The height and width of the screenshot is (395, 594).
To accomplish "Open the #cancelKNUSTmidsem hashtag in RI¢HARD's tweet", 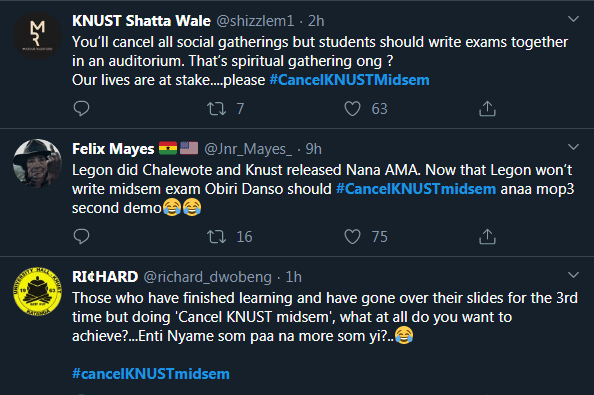I will click(151, 374).
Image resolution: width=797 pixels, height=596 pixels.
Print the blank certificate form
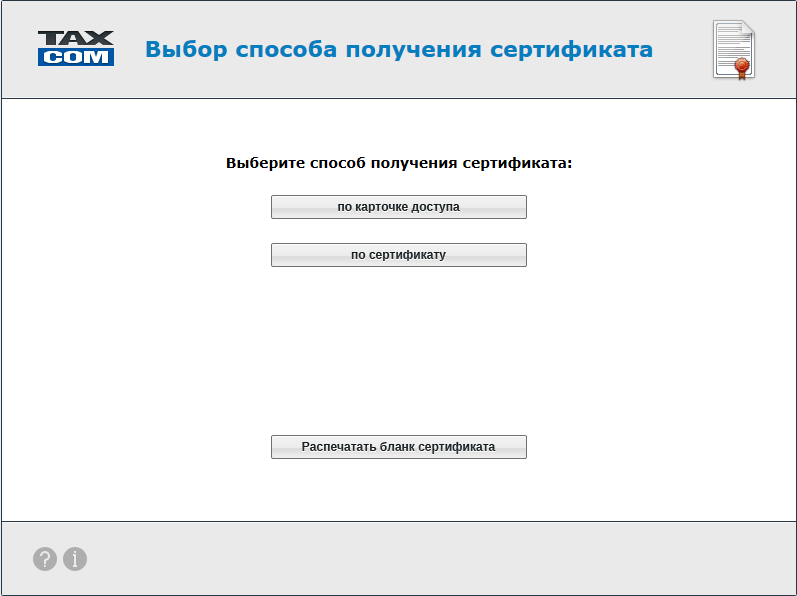click(x=398, y=447)
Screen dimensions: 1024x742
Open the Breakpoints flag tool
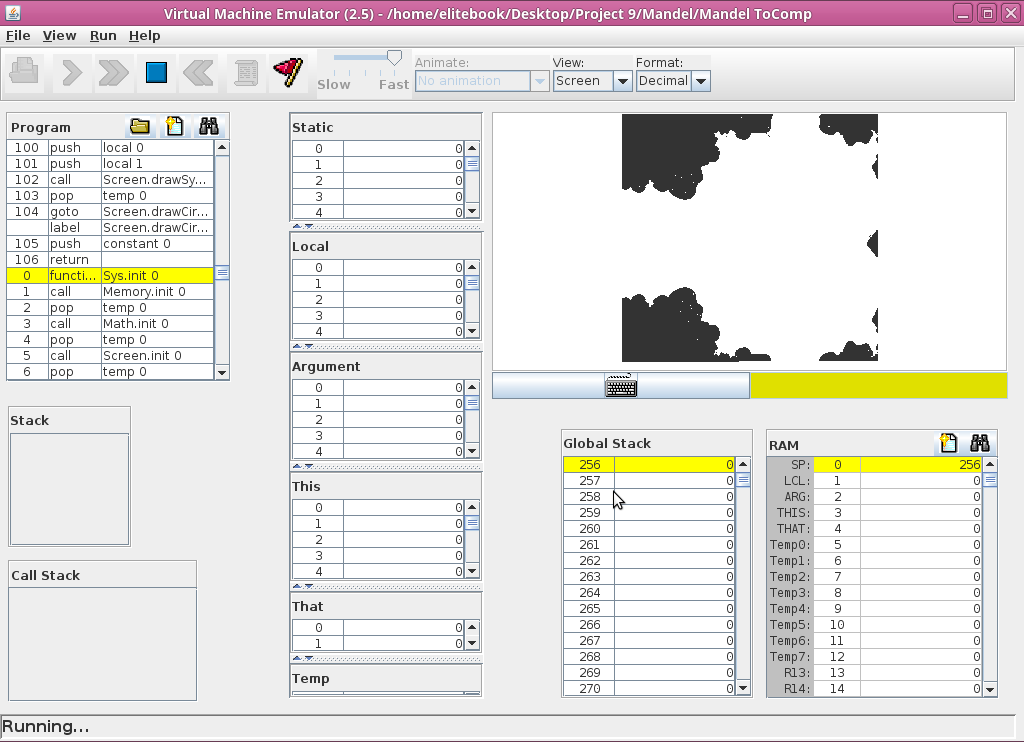[287, 72]
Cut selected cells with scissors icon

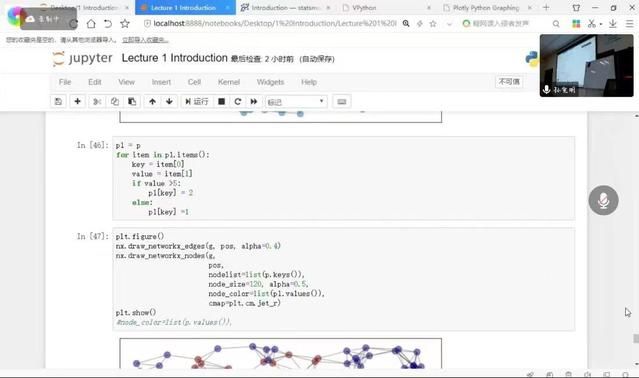click(x=97, y=101)
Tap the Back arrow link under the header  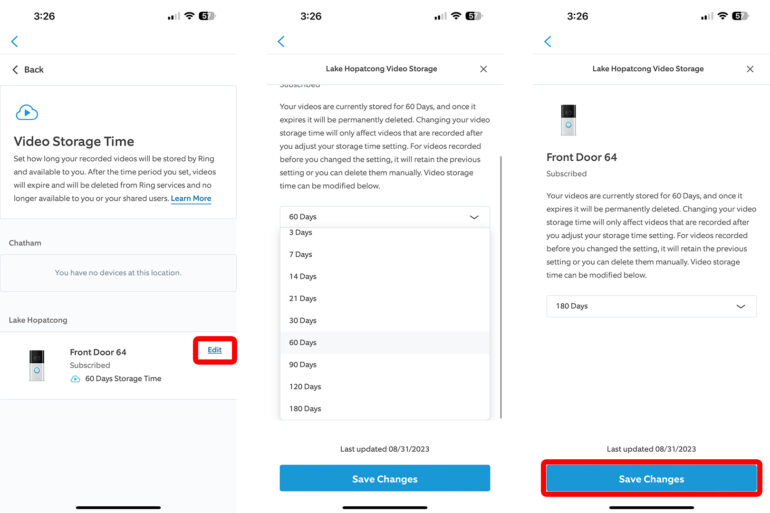(28, 69)
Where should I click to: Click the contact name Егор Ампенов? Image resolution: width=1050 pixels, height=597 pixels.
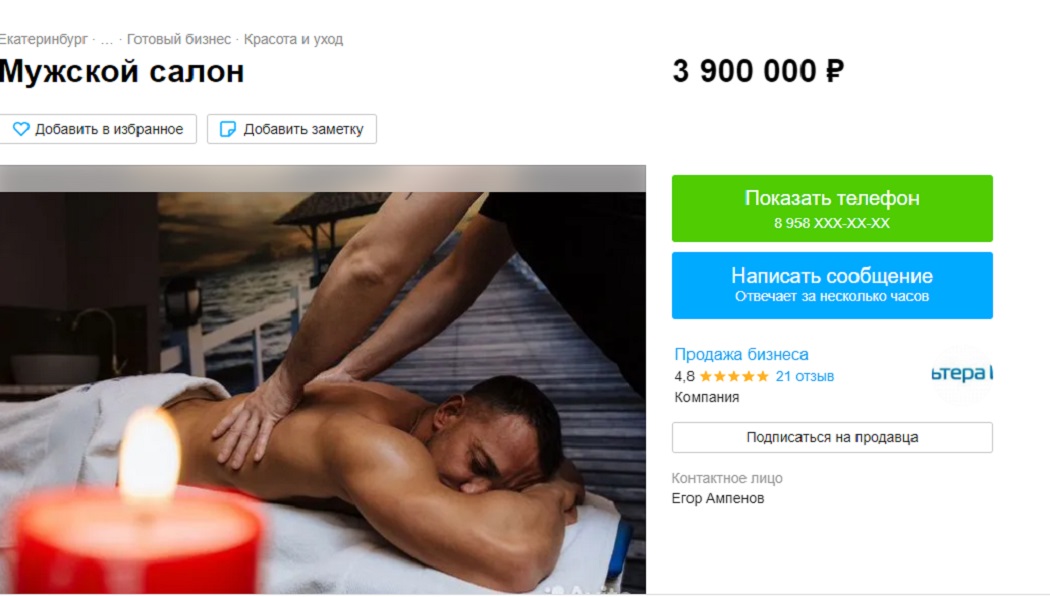(717, 498)
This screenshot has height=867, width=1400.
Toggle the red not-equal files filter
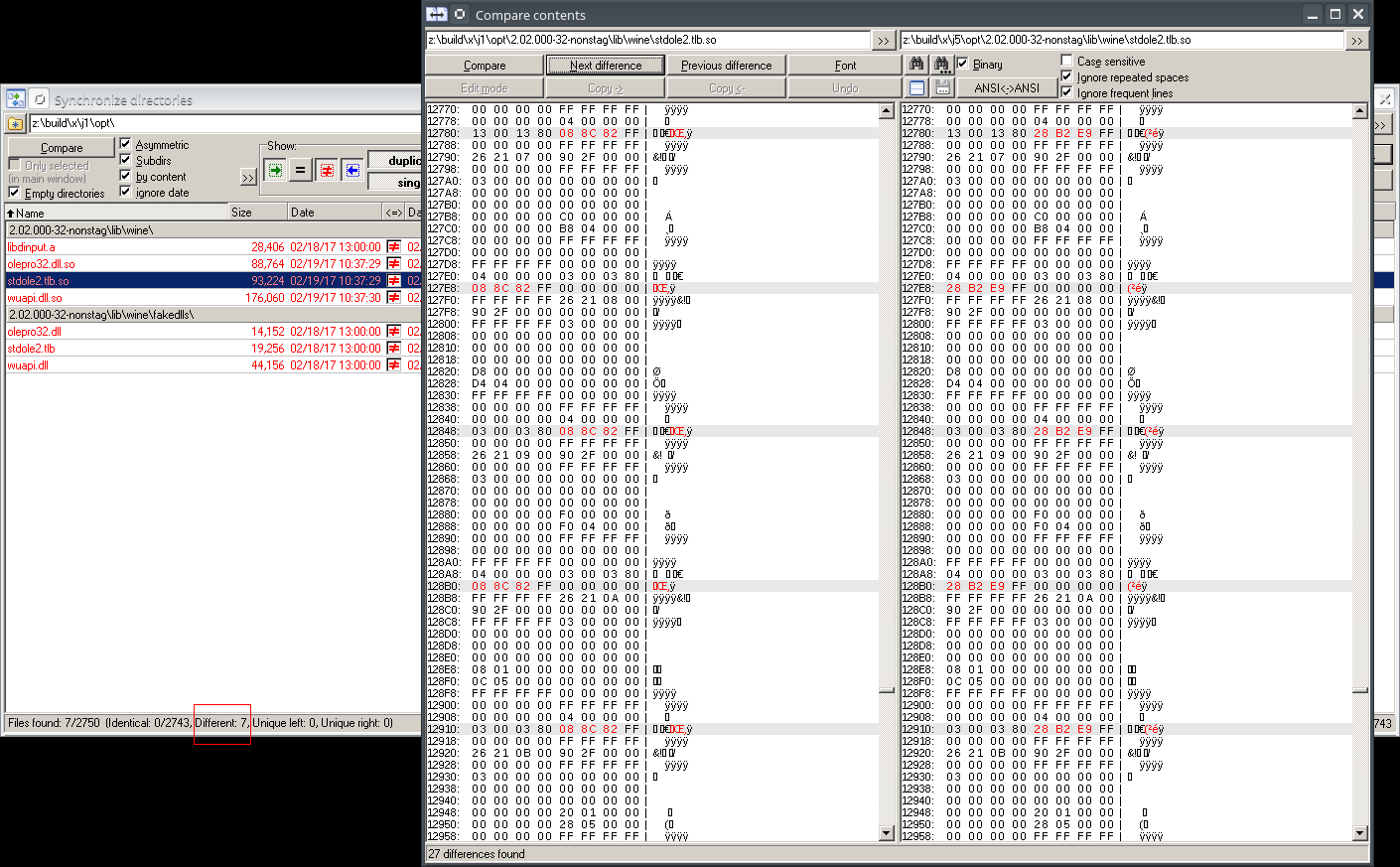[x=327, y=170]
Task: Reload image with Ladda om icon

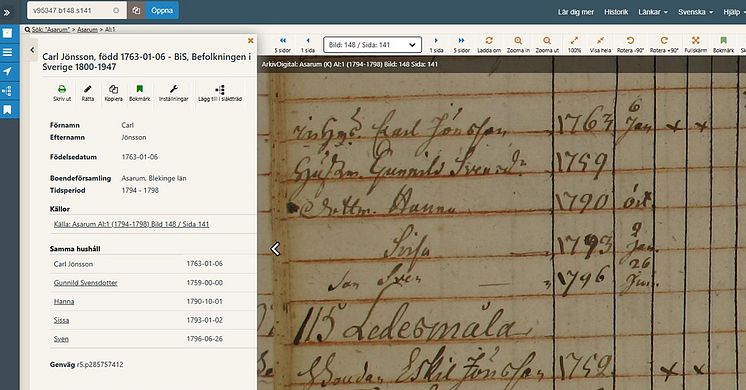Action: pyautogui.click(x=489, y=45)
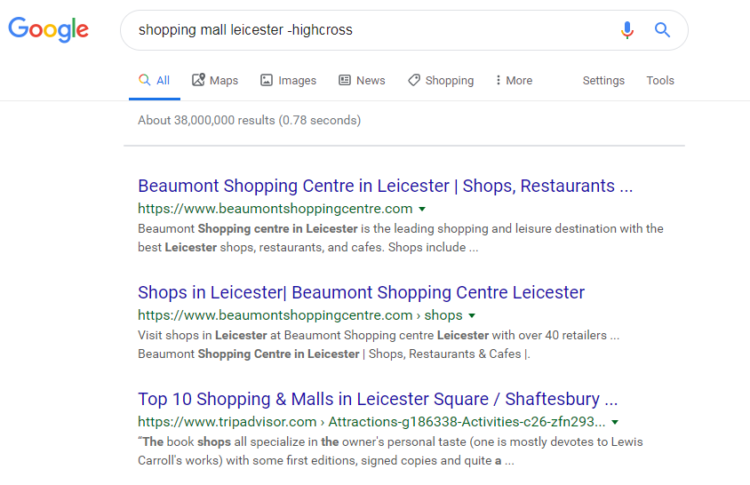Expand dropdown arrow beside first beaumontshoppingcentre.com URL
Viewport: 750px width, 485px height.
422,209
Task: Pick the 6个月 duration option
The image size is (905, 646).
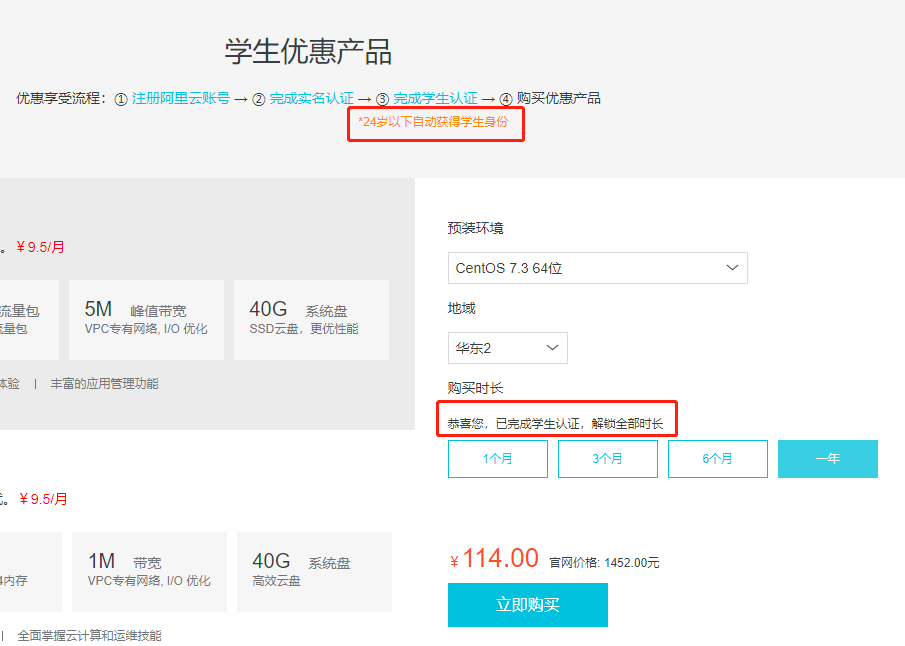Action: [717, 459]
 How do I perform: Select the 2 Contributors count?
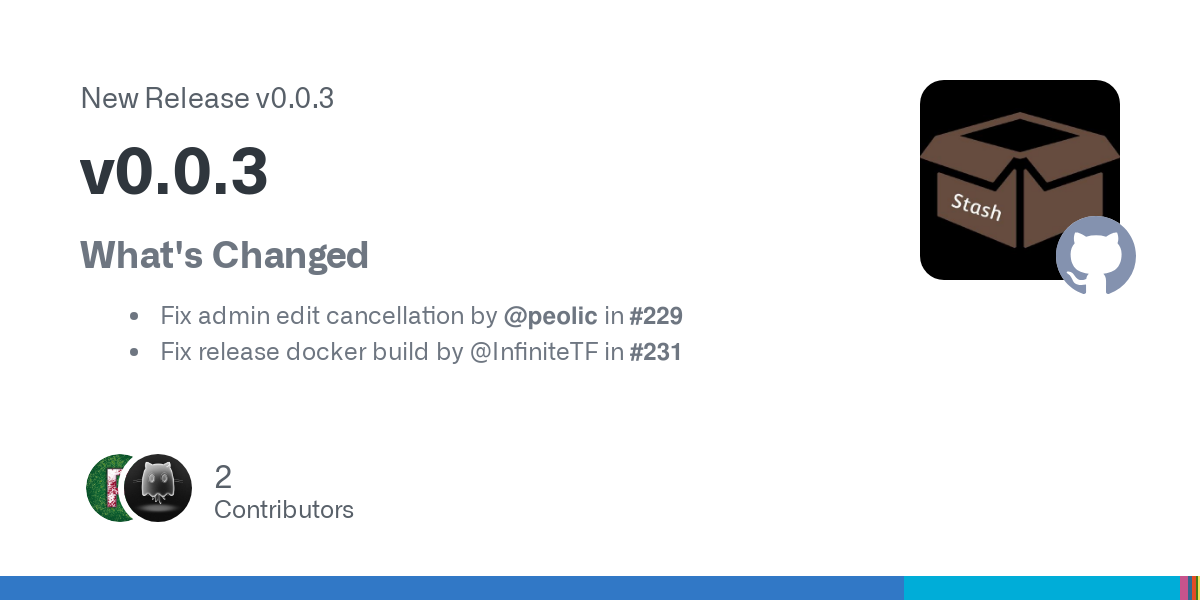[284, 492]
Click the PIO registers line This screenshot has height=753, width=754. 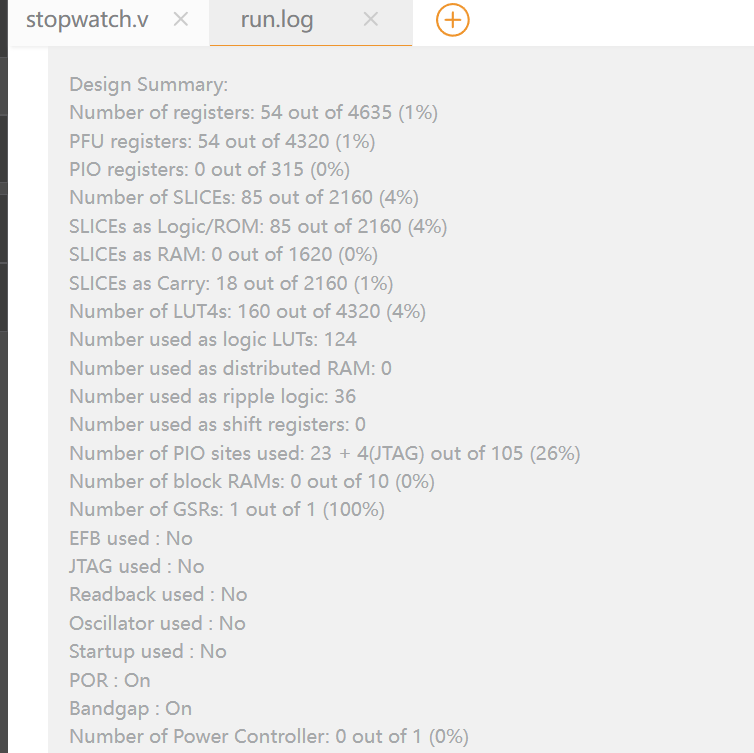coord(210,169)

□ □ □ □

» WORK INSTRUCTIONS: Copy exactly the part of the material above that opens with the line containing "Where should I" and closes with the line containing "Task: Pick the 6个月 duration option", ends included. Drop the images.

» EXERCISE RESULT:
Where should I click to: Click the contact name Егор Ампенов? Image resolution: width=1050 pixels, height=597 pixels.
(717, 498)
This screenshot has height=867, width=1400.
Toggle the red not-equal files filter
[x=327, y=170]
Task: Reload image with Ladda om icon

Action: pyautogui.click(x=489, y=45)
Expand dropdown arrow beside first beaumontshoppingcentre.com URL
Viewport: 750px width, 485px height.
422,209
Task: Pick the 6个月 duration option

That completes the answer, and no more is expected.